*** MATERIAL SHOWN ***
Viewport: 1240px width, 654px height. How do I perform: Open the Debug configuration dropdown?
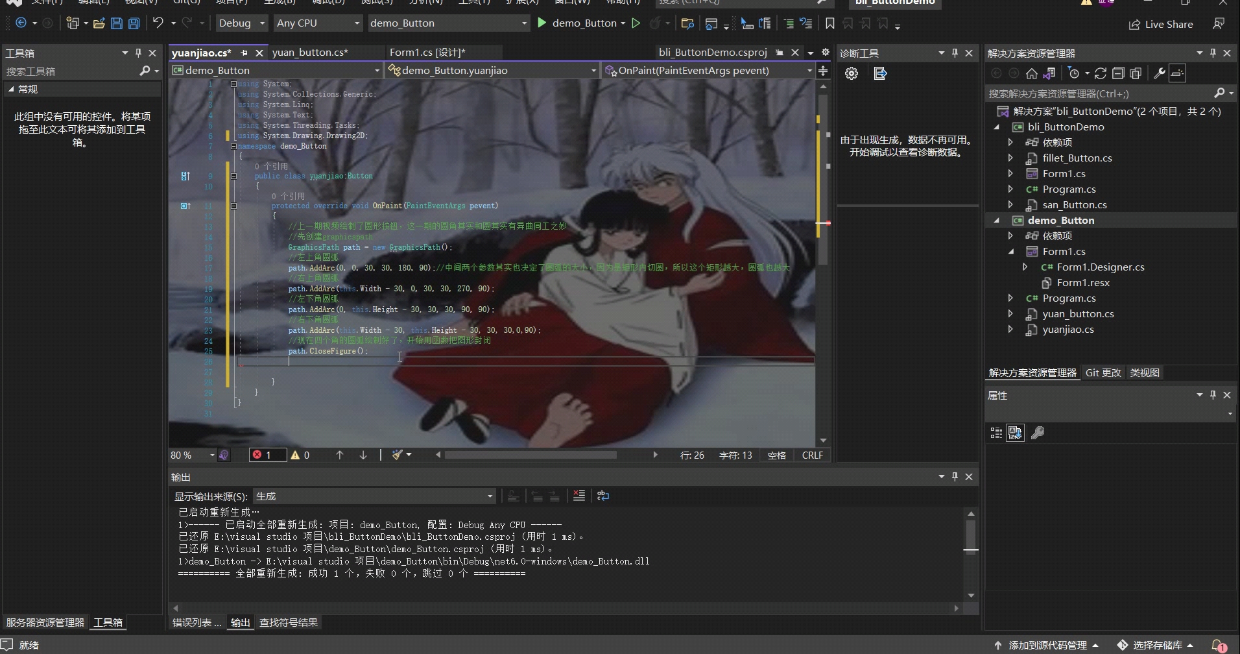point(241,23)
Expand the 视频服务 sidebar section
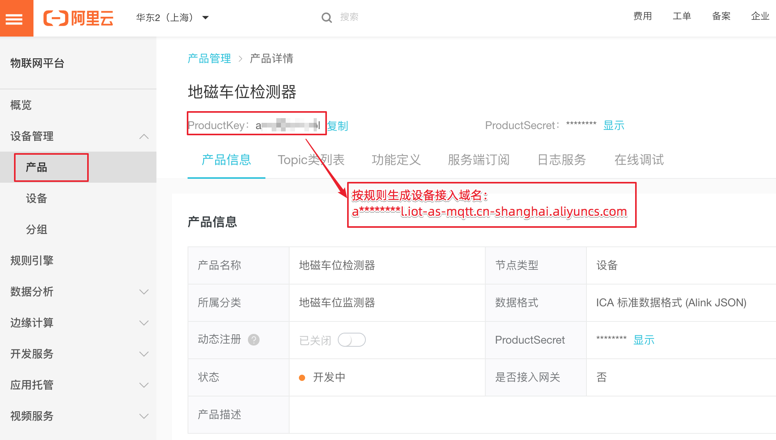 click(144, 416)
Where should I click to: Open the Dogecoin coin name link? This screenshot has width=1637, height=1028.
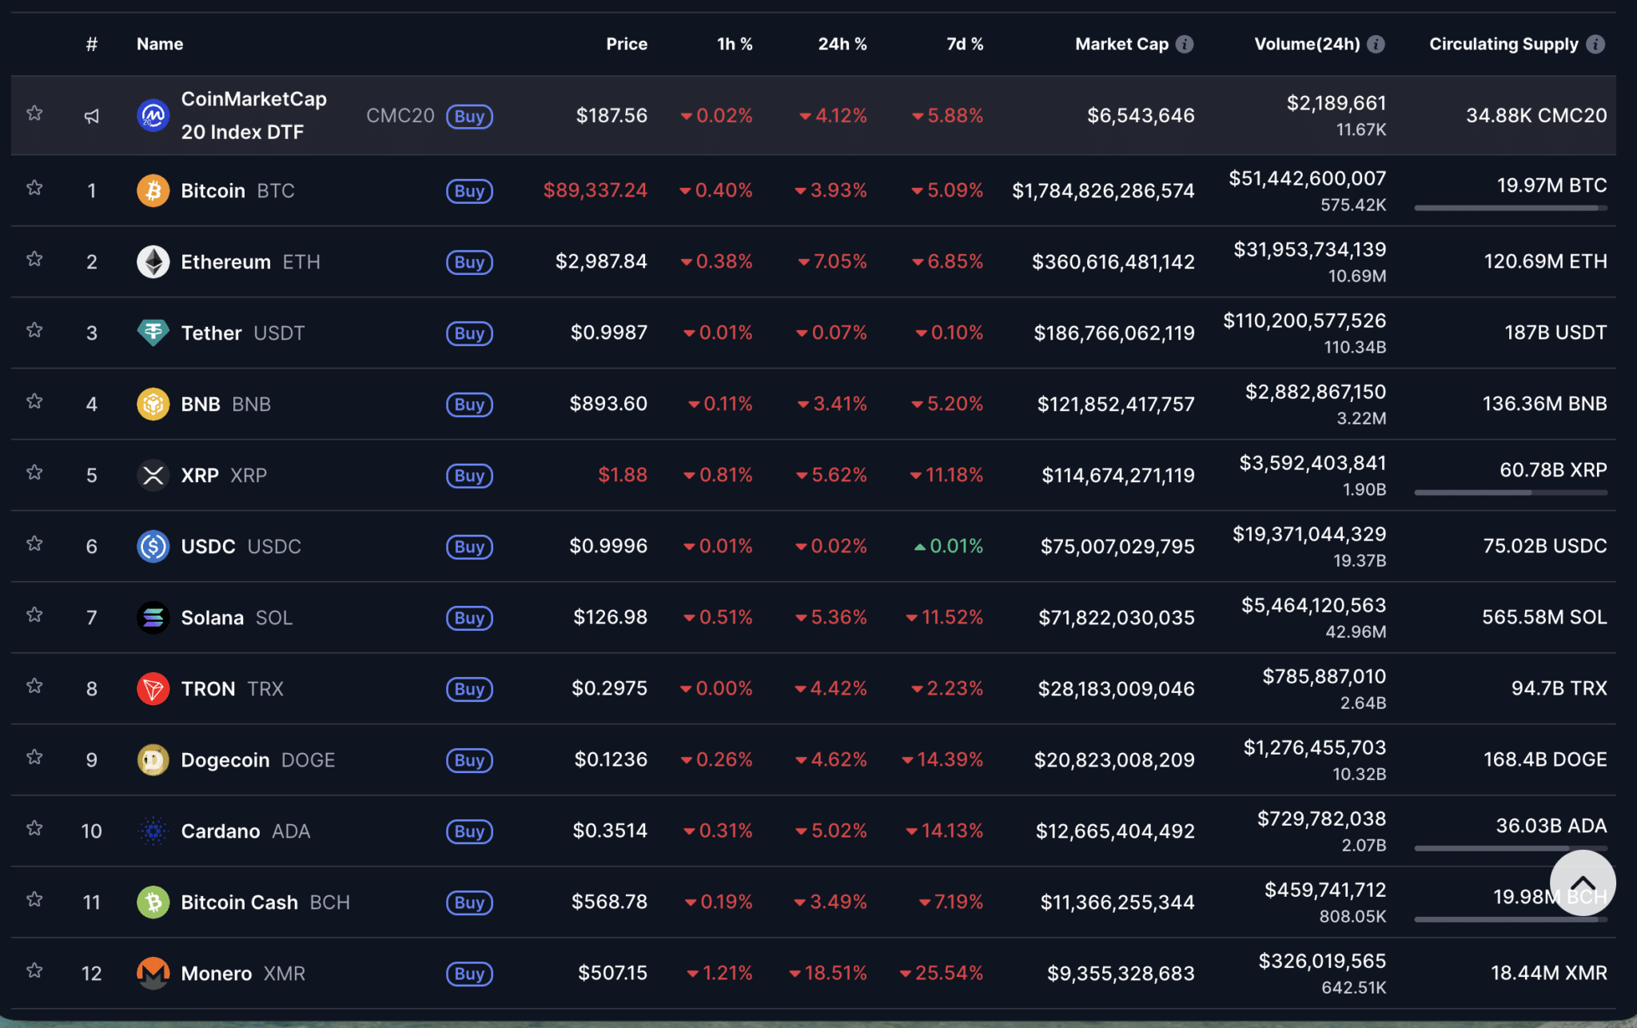[226, 759]
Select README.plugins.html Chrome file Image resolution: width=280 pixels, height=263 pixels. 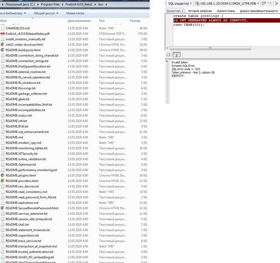click(x=21, y=175)
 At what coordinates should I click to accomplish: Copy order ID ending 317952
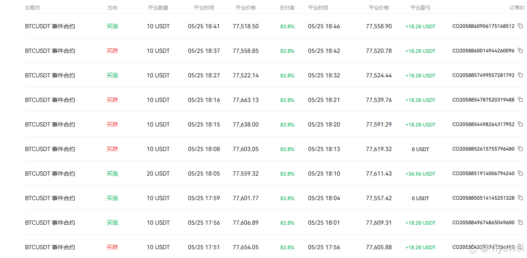[520, 124]
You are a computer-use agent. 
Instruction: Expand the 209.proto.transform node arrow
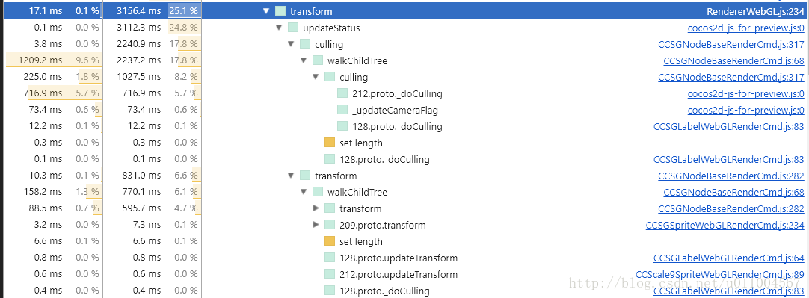(x=316, y=226)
***
:: WHAT NEEDS TO BE DONE ::
Starting at the line that has "You are a computer-use agent." and continuing through the end of the material, rename "arrow" to "icon" and leave everything else unchanged. Omit the pictures from your answer.

:: EXERCISE RESPONSE ::
You are a computer-use agent. 
Instruction: Expand the 209.proto.transform node icon
(x=316, y=226)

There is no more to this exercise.